National Transportation Safety Board (NTSB) Determines Cause Of Ems Helicopter Midair Collision In Arizona

 

National Transportation Safety Board (NTSB) Determines Cause Of Ems Helicopter Midair Collision In Arizona

By Antonio Percy

 

May 10, 2009, WASHINGTON, DC - The National Transportation Safety Board has determined that the probable cause of a midair collision between two emergency medical service (EMS) helicopters last year was that both pilots' failed to see and avoid the other helicopter on approach to the helipad.  Contributing to the accident were the failure of one of the pilots to follow arrival and noise abatement guidelines and the failure of the other pilot to follow communications guidelines.

On June 29, 2008, about 3:47 pm MST, two Bell 407 EMS helicopters, operated by Air Methods Corporation, and by Classic Helicopter Services, collided in midair while approaching the Flagstaff Medical Center (FMC) helipad in Flagstaff, Arizona.  All 7 persons aboard the two helicopters were killed and both helicopters were destroyed.

"This accident highlights the importance of adhering to the regulations and guidelines that are in place," said Acting Chairman Mark V. Rosenker.  "Had these pilots been more attentive and aware of their surroundings, and if communications would have been enhanced, this accident could have been prevented."

 
 

In its report today, the Board noted that both EMS helicopters were on approach to the Flagstaff Medical Center (FMC) helipad to drop off patients.  During the flights, both pilots had established two-way communications with their communications centers and provided position reports. The FMC communications center coordinator advised the Air Methods pilot that there would be another helicopter dropping off a patient at FMC.  The FMC coordinator also advised Classic communication center that Air Methods would be landing at FMC, but the Classic communication center did not inform the Classic pilot nor was it required to do so.

However, the Board stated that if Classic's pilot had contacted the FMC communications center, as required, the FMC transportation coordinator likely would have told him directly that another aircraft was expected at the helipad.

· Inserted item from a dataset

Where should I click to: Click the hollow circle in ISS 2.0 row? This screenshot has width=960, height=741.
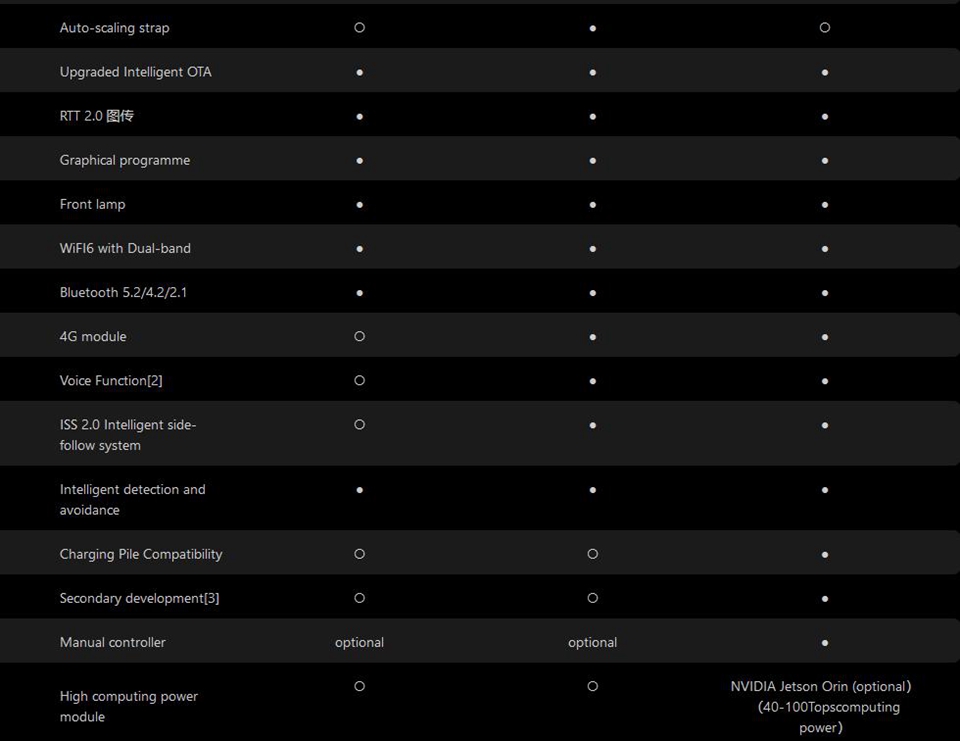tap(360, 425)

If the pilot had known to expect another aircraft in the area, he would have been more likely to look for the other aircraft, the report stated.

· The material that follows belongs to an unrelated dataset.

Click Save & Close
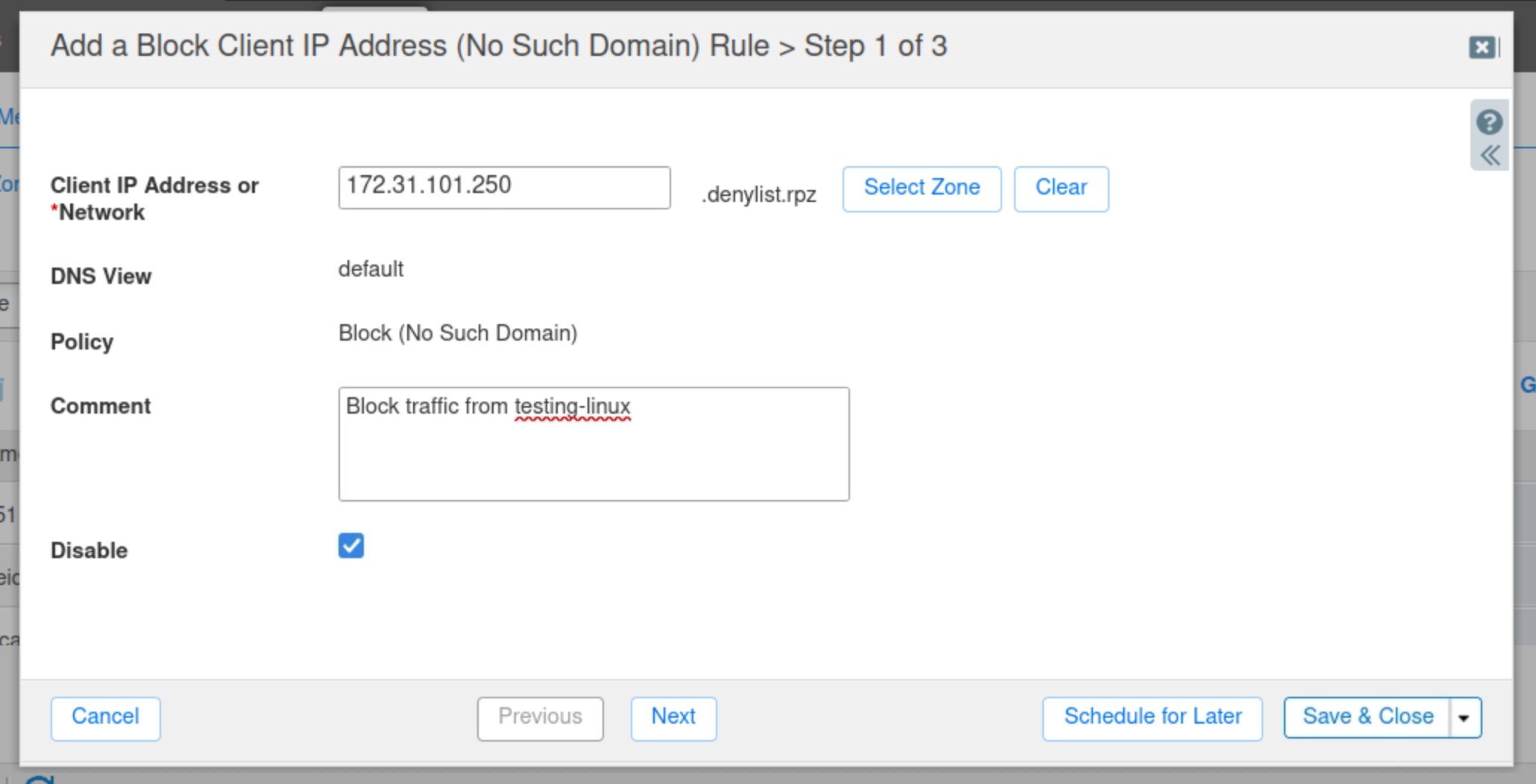The image size is (1536, 784). click(1367, 718)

As documented in the report, Air Methods did not follow the noise abatement guidelines, to approach the helipad from a more easterly direction. Classic approached the helipad from the northeast, and it is likely that the pilot would have been visually scanning the typical flight path that other aircraft approaching the medical center would have used. Thus, if the Air Methods helicopter had approached from a more typical direction, the pilot of the Classic helicopter may have been more likely to see and avoid it.

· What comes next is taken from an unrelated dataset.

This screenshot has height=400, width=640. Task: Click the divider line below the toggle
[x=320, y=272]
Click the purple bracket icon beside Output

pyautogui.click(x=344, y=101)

Neither helicopter was equipped with a traffic collision avoidance system, nor was such a system required. Had such a system been on board, the Board noted, it likely would have alerted the pilots to the traffic conflict so they could take evasive action before the collision. However, according to Federal regulations, ultimately the pilots are responsible for maintaining vigilance and to be on alert and avoid other aircraft at all times.